Good for you. Consider yourself lucky that you have calm bees.

I have 2 hives. One was a package I got from Georgia. The other a full hive that some amish guy had. The amish moved and left it and the people who bought the property didn't want them.

I noticed right away when I tried to get into the amish hive they weren't friendly.

Since then, my package hive has got a major attitude - in fact, they are now worse than the amish hive! But I know that they have brood and honey they are protecting now - and besides, they say "hot" hives usually produce more.


----------



## tom j (Apr 3, 2009)

I still can not understand why there were no stings ..when I dropped the comb ,, I thought that they would show what that little back end has in it ,,, no one is more surprised , about not getting stung then me . :shocked::shocked: I thought I would more then make up for the few stings I've gotten from the first year having bees .. I never have been slow and careful ,, the kids say I'm like a bear in the hives .. so here I need a calm hive ,, the grand kids like to work the hives with me ,, if they find out that I'm in the hives they come running , and want to help .. this summer they liked to pick drones off the frames and pet them .. they would push the worker bees around so they could find drones ... they also like playing right in front of the hives ,, like 6 feet from the hives ,, and now and then closer .. we would tell them its not a good idea to play in front of the hives ,, they would look at the hives and say ,, yea we know . the bees coming back to the hive would fly right into them ,, but no stings .. they all have got stung more then once so they know what it feels like . but thats kids ..


----------



## alleyyooper (Apr 22, 2005)

I dropped a whole frame with a bunch of bees on it once. Bet you can't guess who got the mad bees around them and stung? Even today Kare gets this wild evil look in her eyes if I even bobble a frame, which earns a lecture.

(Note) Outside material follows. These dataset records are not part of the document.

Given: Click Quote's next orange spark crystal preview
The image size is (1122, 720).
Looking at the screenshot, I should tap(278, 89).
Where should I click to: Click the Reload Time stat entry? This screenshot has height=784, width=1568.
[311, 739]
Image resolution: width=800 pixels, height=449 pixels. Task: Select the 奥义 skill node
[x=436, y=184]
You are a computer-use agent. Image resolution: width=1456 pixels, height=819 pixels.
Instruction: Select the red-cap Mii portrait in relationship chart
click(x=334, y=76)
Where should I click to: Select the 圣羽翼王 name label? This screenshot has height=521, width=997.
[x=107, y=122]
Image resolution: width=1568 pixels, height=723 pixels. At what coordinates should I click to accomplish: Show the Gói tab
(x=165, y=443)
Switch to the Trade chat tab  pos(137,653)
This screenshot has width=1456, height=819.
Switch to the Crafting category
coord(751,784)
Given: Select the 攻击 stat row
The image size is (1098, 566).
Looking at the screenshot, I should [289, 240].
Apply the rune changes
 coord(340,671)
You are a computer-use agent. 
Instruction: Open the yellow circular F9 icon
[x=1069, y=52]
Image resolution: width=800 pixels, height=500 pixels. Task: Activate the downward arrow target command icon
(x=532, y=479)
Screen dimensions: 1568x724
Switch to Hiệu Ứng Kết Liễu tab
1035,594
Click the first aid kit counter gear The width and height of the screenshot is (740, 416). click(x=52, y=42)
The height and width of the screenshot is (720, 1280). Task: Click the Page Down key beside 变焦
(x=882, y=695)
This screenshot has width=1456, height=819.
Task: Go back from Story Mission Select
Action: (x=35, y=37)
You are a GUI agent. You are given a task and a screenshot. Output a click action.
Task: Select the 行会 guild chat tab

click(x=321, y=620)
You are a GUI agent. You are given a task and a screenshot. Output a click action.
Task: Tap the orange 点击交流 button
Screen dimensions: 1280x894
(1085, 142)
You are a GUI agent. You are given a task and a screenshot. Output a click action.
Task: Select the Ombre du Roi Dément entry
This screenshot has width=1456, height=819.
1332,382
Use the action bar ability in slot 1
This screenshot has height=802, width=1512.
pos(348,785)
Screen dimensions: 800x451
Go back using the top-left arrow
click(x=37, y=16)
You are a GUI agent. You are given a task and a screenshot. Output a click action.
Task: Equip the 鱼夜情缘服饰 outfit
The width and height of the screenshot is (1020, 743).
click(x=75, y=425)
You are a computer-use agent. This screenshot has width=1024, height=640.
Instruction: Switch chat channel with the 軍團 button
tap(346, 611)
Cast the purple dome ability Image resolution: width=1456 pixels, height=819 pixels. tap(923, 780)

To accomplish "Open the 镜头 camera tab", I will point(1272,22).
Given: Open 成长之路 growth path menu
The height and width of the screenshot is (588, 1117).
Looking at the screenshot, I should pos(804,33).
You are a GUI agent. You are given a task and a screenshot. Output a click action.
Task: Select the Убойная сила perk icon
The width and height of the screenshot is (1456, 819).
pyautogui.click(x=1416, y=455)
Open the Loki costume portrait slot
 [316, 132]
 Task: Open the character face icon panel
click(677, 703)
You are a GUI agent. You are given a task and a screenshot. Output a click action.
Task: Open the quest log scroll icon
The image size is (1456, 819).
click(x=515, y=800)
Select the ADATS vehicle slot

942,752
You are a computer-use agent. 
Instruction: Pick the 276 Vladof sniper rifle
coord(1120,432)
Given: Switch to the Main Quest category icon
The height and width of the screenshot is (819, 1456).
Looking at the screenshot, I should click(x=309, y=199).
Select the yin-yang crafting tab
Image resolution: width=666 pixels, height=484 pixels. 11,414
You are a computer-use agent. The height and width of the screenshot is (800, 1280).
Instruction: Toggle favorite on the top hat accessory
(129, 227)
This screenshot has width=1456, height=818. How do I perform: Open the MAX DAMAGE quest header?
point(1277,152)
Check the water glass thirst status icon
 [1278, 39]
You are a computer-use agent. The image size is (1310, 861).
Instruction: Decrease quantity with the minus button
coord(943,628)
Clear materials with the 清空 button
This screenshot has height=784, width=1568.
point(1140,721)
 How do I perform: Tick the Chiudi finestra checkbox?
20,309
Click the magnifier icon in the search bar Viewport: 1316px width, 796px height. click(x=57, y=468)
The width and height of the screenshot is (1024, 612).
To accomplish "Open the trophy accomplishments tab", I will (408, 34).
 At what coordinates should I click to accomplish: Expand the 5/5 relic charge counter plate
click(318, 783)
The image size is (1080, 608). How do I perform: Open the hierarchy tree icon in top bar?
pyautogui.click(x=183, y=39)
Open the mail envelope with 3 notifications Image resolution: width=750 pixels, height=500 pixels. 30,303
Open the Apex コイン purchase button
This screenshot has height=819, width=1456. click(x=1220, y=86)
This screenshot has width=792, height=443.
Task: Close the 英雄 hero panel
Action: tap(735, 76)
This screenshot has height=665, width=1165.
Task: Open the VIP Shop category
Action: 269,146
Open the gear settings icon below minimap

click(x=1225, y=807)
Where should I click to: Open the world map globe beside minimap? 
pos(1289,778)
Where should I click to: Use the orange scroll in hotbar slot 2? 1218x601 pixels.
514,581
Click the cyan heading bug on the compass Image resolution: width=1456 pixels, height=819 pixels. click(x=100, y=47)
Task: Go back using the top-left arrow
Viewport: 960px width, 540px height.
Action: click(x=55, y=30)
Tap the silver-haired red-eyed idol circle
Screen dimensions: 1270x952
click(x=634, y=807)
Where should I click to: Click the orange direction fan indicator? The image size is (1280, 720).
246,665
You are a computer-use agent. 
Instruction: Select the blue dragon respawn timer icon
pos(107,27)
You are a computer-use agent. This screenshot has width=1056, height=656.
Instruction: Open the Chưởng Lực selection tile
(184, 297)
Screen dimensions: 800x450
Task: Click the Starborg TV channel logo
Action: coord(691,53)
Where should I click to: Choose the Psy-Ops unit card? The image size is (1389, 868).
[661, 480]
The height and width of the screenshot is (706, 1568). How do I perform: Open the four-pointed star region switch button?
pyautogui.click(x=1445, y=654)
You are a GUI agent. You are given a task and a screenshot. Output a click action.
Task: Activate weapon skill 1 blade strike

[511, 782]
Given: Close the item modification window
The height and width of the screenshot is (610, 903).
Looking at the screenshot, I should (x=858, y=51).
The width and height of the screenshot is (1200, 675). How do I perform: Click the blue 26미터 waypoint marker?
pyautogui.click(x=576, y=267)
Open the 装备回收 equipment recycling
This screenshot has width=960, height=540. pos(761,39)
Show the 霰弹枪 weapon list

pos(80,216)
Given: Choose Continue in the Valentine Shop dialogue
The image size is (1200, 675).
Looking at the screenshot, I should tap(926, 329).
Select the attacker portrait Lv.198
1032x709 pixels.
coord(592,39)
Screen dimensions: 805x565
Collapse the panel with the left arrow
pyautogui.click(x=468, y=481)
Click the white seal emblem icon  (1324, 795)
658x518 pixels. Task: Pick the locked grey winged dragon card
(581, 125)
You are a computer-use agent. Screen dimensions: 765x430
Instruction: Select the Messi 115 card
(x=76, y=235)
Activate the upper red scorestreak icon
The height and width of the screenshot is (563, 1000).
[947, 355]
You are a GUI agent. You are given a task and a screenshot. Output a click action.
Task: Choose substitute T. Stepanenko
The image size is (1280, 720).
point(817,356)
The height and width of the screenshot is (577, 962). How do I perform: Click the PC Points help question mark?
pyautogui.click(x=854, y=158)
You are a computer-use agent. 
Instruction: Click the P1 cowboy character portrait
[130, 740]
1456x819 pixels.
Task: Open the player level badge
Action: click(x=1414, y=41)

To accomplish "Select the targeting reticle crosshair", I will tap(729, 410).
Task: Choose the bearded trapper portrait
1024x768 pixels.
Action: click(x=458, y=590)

Here it was colder day yesterday than we have had in some time. It is also the time of the year when the girls protect their store with viger.
I want to inspect a few hoives in the a couple of outyards. Never even took the smoker out of the box and lit it. I told kare I am so glad we raise queens that have that trait of kill on sight, YA RIGHT. They were about as gentile as in the middle of a spring flow.

 Al


----------



## Queen Bee (Apr 7, 2004)

If your hives are calm--why are you killing the queen? Is the laying pattern bad? low? Are your hives not thriving? If the hive is strong and the queen is doing well..I would leave her in there..


----------



## tom j (Apr 3, 2009)

I stated the queens to late in the spring so I have to join the 2 , and with those 2 I messed up big time ,, no fault of eather queen


----------